Second last day. We'd done Huskys, met Santa, driven snowmobiles... ah, what about a reindeer ride? Can't leave without one of those!
A coach came and picked us up from the tourist centre and we drove 10km south and then turned off the road and drove another 5km into the forest. The morning was calm and no snow - so again, had turned brutally cold.
We got to the reindeer farm, and the lady from
KätkätunturinErä ja Luonto who was running the show, Petra, gave as a lecture on how these are wild animals, scared of humans, and can be dangergerous, can run fast, if your sledge gets pulled off the tracks DO NOT GET OUT (because you will scare the reindeer even more) and be quiet and calm....
She scanned the group of 30 or so people... and eyeballed me: "You! I think I will need your help on the way home, is that okay?" Well I wasn't going to let th side down, so I nodded from beneath my beanie, scarf, and snood...
So having been told to expect a ride behind a relative of Black Caviar, you can imagine how I felt when we plodded along the 3km to the ice lake! The animal we had needed to be "HUP!'d" and "HIP!"'d and flicked with the reins the whole way there.
If there was an upside, it was that I had plenty of time to take photos. But within 30 minutes, I was started to get cold. But nothing would make our slovenly beast break into anything more than a loiter....
We finally got to Wolf Lake, where hot juice and a fire awaited us. Some excursions offered the chance to do ice fishing here. I think it's one thing to come back from offshore WA empty handed, but to sit around a hole in the ice and freeze your gonads off and catch nothing was too much for me to consider! I just took a photo...
And so to the ride back. Apparently some of the reindeer are not up to a 3km round trip, so I was going to join Petra, the guide, in her sledge and my family would be in another.
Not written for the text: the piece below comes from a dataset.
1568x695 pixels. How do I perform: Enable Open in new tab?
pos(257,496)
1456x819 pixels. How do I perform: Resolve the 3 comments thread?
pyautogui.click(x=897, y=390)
This turned out to be quite a fateful decsion. Petra looked at me like I was a maniac when I had my camera in my lap: "You will need both hand to help me brake" I didn't argue, but after the decidely leisurely stroll I had up to the lake, how much work was I going to need to do on the way back? I didn't get too much time to consider that thought, as Petra had unleashed the beast hitched to our sledge and it took off like someone had shoved a rocket fair up it's bum! This thing didn't just trot, it was galloping like an animal possesed, snow was getting thrown up and all over us. Petra tried to calm it down and for about 30 seconds it seemed to slow to a canter, then was off again VOOOOOOOOOOOOOOOOM! Petra shouted at be "Okay, get ready to pull hard!" I looked up and saw what looked like a hard 90 degree bend - if we did not slow down, the sled would tip over. "OKAY, PULL!" So I grabbed the rope on my side, and she grabbed the rope on hers. As we got closer and closer, I realised it wasn't a bend at all - it was a gate. Closed! Despite our best efforts, this out of control animal thundered up to the gate, and stopped itself with it's head and chest wedged hard up against the fence by the weight of our sled that followed it in. My heart was racing a hundred miles an hour. Now I knew why she needed help - the damn thing was crazy.
She apologized profusely and explined to me that they had be letting this reindeer take people until there were a couple of "incidents" last season where it crashed through the gate, and so they were trying to break it back in. She talked it down, tied it up, and we paused to wait for the rest of the teams. We waited quite a while before the next three groups came in... but no sign of my family. Then a young Russian girl came in on her own... where was her partner? Fell off ? Got off to help someone?
It turned out, the reindeer Mrs J and kids had was a serial tailgater, and had got so close to the one in front, its harness got caught up. So, trying to help, Mr Russian, two sledges in front, stopped his and
got out. At that point, his reindeer took fright and tore off down the path leaving him stranded, and seeing that, and the Russian walking towards him, Mrs J's beast wanted out of the game, so left the ploughed trail, and tore off 500m into the snowy undergrowth, covering Mrs J and the three already freezing kids with 6" of powder snow from the low handing branches.
Fortunately, the team had a snowmobile driven by a trainer following, but it took him 15 minutes to calm the 4WD reindeer and get it back where it needed to be. Petra fairly ripped the Russian guy a new one when she heard the story from the back guardsman - and apologised profusely to Mrs J and kids - presented the young ones with reindeer anterlers as trophies (which, cause we knew AQIS would not like, we left at the cabin...).
Mrs J was underwhelmed at the time - it was bitterly cold, and the snow really made it a lot worse. But as we drove back into Levi, she agreed that we'd all been warned that these are wild animals, and that if everyone had done what they were told to, it would have been a lot less dramatic.
If anyone does plan to go to Lapland, I would not say do not do the reindeer ride - it was still fun, the views were pretty, and the serenity of the forest on the slow ride was special - it was also the least expensive of the activities, but I suggest you do it first: after Huskys and Snowmobiles, even with the unscripted adverture, it just does not fall into the same ear-to-ear grin catagory as the others do.